The court erred in rendering a summary judgment based on what it considered to be an oral motion for summary judgment raised during the argument on the motion to strike from the jury docket. The court had no written motion, and no facts established before it by way of affidavits, depositions or other documentary proof. See Practice Book §§ 378 through 384. Furthermore, the proper way to challenge subject matter jurisdiction is by a motion to dismiss, rather than a motion for summary judgment. See Practice Book § 143.

We reject the defendants’ argument that the court’s judgment should be upheld nonetheless because the court lacked subject matter jurisdiction. With respect to the defendants’ claim based on General Statutes § 47-33a, that claim affected only the specific performance count. The plaintiffs’ claims for damages and for an injunction do not fall within the provisions of General Statutes § 47-33a. See General Statutes § 47-33a (c), footnote 1, supra. Furthermore, there were no facts, either established of record or undisputed, to compel the trial court to conclude that it lacked subject matter jurisdiction over the claim for specific performance; see, e.g., Brookfield v. Hutchins, 126 Conn. 435, 440, 11 A.2d 853 (1940); Hall v. Pierson, 63 Conn. 332, 348, 28 A. 544 (1893); 1 W. Locke & P. Kohn, Connecticut Probate Practice § 73; and none of the cases cited by the defendants compel that conclusion. Furthermore, the plaintiffs argue that they are able to establish facts that will take the case out of the terms of the statute. That issue should have been litigated in a more orderly fashion than was afforded the plaintiffs here. See Park City Hospital v. Commission on Hospitals & Health Care, 210 Conn. 697, 703, 556 A.2d 602 (1989).

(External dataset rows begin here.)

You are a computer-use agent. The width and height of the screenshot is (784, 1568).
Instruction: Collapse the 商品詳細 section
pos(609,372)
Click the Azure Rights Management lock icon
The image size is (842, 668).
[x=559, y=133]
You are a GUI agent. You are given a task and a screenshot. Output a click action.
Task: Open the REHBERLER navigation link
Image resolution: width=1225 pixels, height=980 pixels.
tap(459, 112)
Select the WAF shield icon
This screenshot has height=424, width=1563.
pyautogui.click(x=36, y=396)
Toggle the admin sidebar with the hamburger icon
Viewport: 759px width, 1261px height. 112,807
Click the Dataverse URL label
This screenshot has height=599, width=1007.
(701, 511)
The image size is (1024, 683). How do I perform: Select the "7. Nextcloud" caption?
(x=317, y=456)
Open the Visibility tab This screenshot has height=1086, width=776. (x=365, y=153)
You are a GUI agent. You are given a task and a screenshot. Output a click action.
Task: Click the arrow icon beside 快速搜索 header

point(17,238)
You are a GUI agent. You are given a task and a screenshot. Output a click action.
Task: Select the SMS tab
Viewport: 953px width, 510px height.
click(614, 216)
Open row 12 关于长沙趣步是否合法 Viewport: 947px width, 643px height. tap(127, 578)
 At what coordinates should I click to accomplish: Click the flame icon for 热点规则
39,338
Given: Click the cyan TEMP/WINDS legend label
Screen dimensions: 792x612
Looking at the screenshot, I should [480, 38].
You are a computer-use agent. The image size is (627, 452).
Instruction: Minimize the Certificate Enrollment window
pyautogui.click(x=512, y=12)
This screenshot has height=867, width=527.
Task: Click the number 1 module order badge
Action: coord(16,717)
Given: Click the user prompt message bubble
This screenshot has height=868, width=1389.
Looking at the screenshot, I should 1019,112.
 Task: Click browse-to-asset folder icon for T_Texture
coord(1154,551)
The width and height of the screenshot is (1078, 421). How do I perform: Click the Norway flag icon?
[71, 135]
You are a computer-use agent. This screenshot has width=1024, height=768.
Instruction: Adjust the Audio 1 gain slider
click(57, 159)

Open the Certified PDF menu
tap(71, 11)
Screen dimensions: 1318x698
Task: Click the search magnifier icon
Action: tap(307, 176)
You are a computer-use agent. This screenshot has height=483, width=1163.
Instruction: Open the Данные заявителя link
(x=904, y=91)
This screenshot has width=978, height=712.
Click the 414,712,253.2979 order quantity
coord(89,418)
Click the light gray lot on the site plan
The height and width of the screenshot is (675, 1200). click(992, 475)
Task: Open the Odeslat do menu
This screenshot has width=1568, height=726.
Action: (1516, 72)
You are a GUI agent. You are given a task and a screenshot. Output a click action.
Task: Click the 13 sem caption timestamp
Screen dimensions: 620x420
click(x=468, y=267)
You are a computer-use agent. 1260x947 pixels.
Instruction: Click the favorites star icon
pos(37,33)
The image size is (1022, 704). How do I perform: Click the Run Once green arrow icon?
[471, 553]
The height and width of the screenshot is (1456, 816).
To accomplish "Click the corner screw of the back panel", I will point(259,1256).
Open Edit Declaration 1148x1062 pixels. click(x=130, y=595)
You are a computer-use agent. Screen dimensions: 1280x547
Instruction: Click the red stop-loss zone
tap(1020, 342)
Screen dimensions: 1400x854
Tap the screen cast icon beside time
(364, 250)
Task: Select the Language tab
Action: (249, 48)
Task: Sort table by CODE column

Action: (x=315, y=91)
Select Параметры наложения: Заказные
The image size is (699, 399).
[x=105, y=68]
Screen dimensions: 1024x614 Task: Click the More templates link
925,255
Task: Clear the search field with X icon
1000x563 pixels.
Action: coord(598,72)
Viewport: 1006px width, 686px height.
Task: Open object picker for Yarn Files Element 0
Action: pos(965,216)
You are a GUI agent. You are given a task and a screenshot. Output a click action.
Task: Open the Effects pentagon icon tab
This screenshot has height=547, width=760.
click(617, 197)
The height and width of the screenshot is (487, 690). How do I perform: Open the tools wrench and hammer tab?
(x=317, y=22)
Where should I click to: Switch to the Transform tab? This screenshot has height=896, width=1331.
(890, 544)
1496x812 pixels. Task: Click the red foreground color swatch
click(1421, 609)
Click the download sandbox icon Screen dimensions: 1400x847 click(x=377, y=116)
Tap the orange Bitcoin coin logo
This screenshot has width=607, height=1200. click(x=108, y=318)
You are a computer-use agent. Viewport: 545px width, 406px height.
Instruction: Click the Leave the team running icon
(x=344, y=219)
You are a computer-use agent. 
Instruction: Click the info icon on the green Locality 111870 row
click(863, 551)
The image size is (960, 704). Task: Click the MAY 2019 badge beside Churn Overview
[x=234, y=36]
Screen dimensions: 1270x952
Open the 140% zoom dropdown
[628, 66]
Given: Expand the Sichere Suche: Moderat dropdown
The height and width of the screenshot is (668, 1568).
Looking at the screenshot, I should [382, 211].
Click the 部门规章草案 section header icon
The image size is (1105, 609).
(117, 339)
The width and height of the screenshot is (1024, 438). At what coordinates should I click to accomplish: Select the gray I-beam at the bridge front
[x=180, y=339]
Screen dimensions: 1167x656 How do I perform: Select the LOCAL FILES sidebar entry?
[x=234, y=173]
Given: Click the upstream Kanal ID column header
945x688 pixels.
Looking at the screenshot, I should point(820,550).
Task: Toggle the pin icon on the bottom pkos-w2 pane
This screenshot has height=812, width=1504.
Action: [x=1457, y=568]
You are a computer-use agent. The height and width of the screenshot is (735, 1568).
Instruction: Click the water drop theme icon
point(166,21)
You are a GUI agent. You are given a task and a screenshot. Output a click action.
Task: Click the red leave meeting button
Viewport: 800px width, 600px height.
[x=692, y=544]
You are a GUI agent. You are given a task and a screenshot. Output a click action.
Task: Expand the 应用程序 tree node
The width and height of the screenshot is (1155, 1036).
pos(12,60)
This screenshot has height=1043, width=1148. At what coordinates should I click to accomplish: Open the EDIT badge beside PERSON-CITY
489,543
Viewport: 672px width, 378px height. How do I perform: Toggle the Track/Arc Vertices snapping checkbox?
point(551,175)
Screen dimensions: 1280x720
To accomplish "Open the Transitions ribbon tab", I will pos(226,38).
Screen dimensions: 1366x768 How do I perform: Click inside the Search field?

There is error, the judgment is set aside and the case is remanded for further proceedings according to law. 
      
       “[General Statutes] Sec. 47-33a. action on agreement to sell real estate, (a) No interest in real property existing under an executory agreement for the sale of real property or for the sale of an interest in real property or under an option to purchase real property shall survive longer than one year after the date provided in the agreement for the performance of it or, if the date is not so provided, longer than eighteen months after the date on which the agreement was executed, unless the interest is extended as provided herein or unless action is commenced within the period to enforce the agreement and notice of lis pendens is filed as directed by section 52-325.
      “(b) The interest may be extended only by reexecution of the written agreement or by execution of a new written agreement, provided the agreement, whether reexecuted or newly executed, shall be recorded as directed by sections 47-10 and 47-17. The périod provided by this section shall not otherwise be extended, whether because of death, disability or absence from the state or for any other reason. Upon the expiration of an interest the title to property affected by the interest shall not thereafter be considered unmarketable because of the expired interest.
      “(c) Nothing in this section shall be construed to limit or deny any legal or equitable rights a party may have under the agreement except the right to have the agreement specifically enforced.”